Mobile applications that are everything to everyone may be great in some circumstances, but sometimes, you just want to get local—really local.
Say you work in San Francisco’s notoriously foggy Sunset district and you rely on a weather app to pick your clothes for the day. If that app bases its temperature forecast on the (typically much sunnier) Mission district, you’re going to be cold.
You want an app that gets hyper-local.
Where do you want to go?
Hyper local apps focus on a limited area—say a region, a town or even a specific neighborhood—and they have uses far beyond telling you whether you should wear a tank top or a wool sweater.
City guides are obvious examples. They can provide information on dining (restaurant reviews and locations), transportation (bus maps and schedules), tourism (landmarks, parks) and entertainment (sports events, theatres), for example.
Time Out is famous for its weekly listings of what to do in cities around the globe—and now the company is developing mobile apps, like this Time Out Barcelona app on the Firefox Marketplace.
But you don’t have to be an international corporation—that’s the beauty of HTML5 and Firefox OS. If you’re a developer, your only limitations are your imagination—and your goals.

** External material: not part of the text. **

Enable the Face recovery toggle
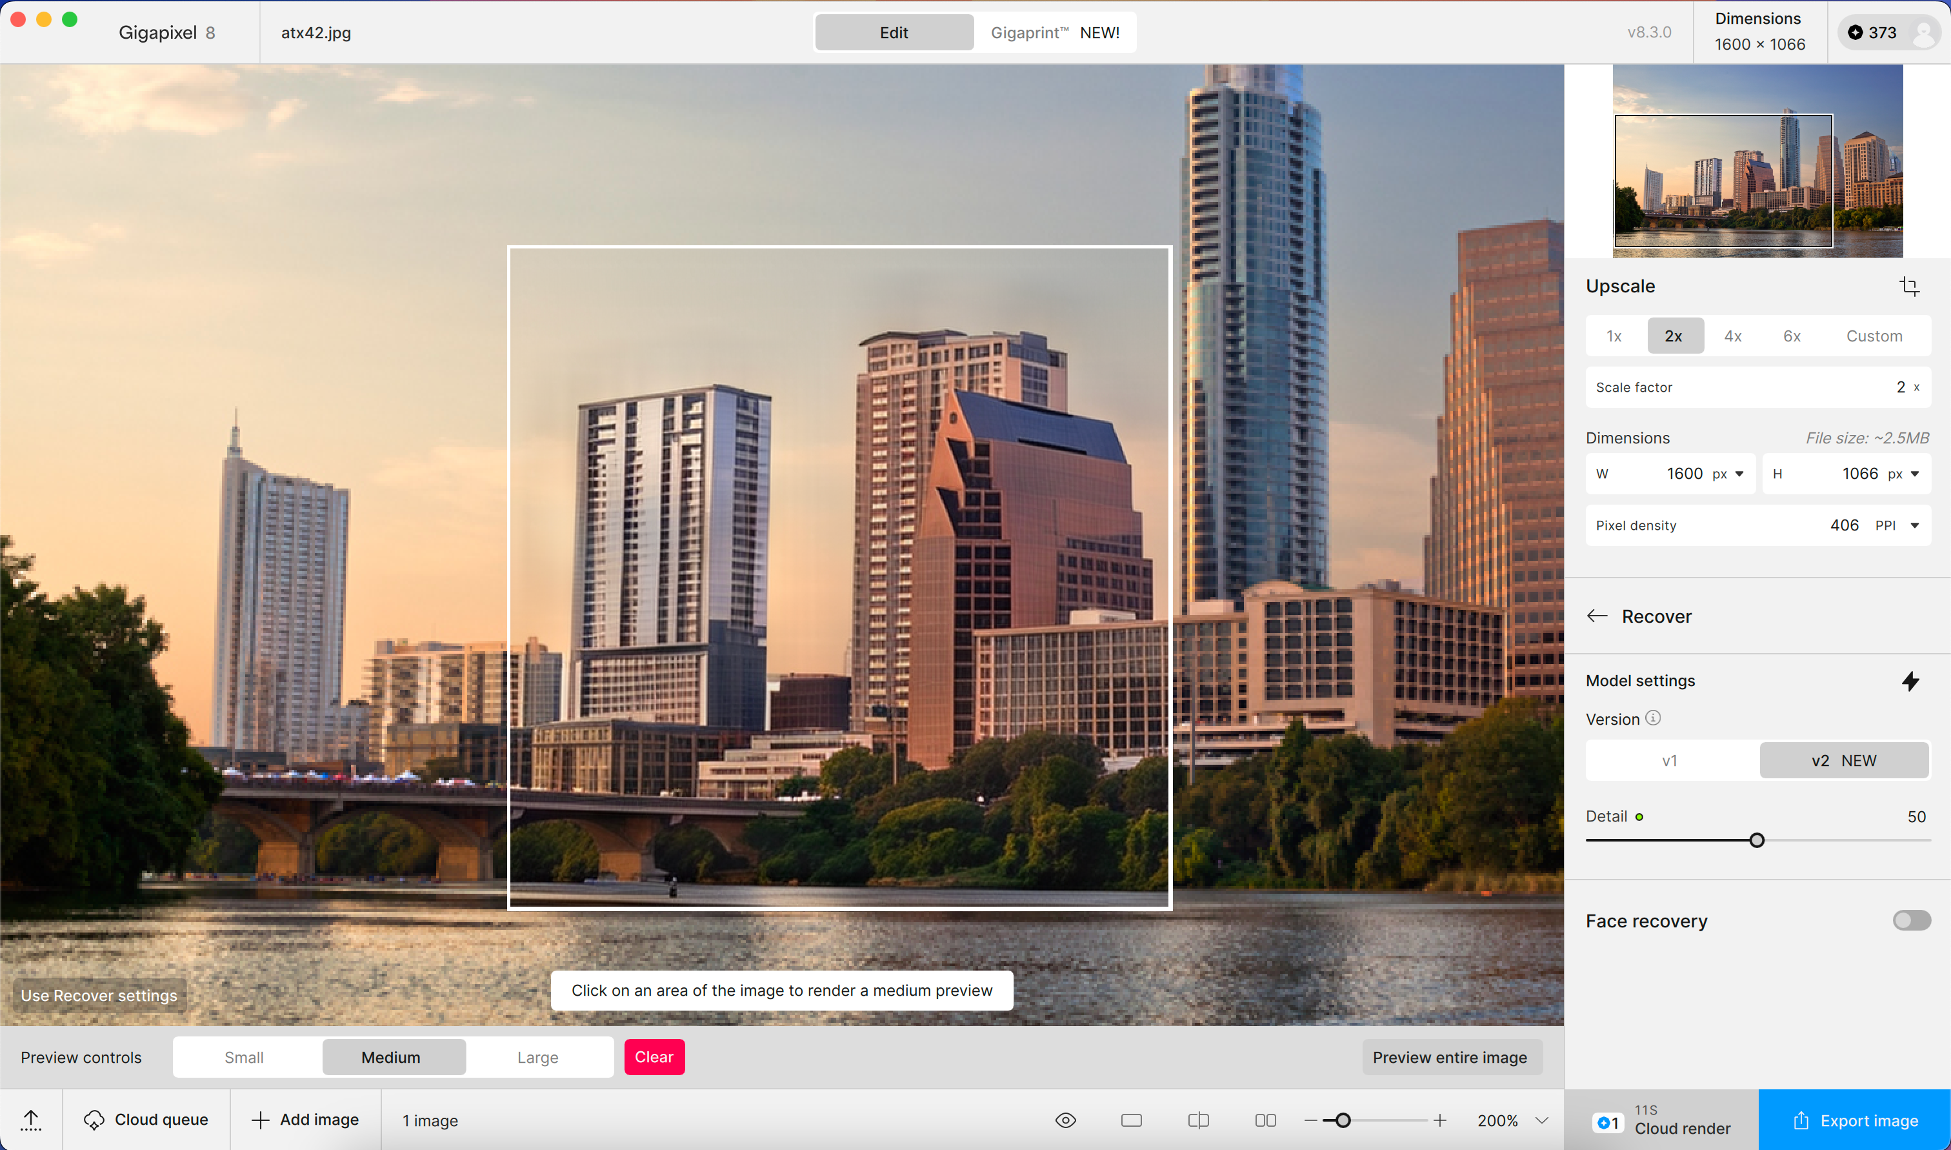 pyautogui.click(x=1911, y=921)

For example, are you trying to spur economic development, engage your community or just have fun?
What about designing a scheduling app for your local medical clinic or for classes at the community center?
Build an app to provide up-to-the-minute reports on the conditions at your favorite surf spots. Design one to point out the safest or fastest bike routes through your town.
“Location, location, location” is clearly not just for real estate anymore.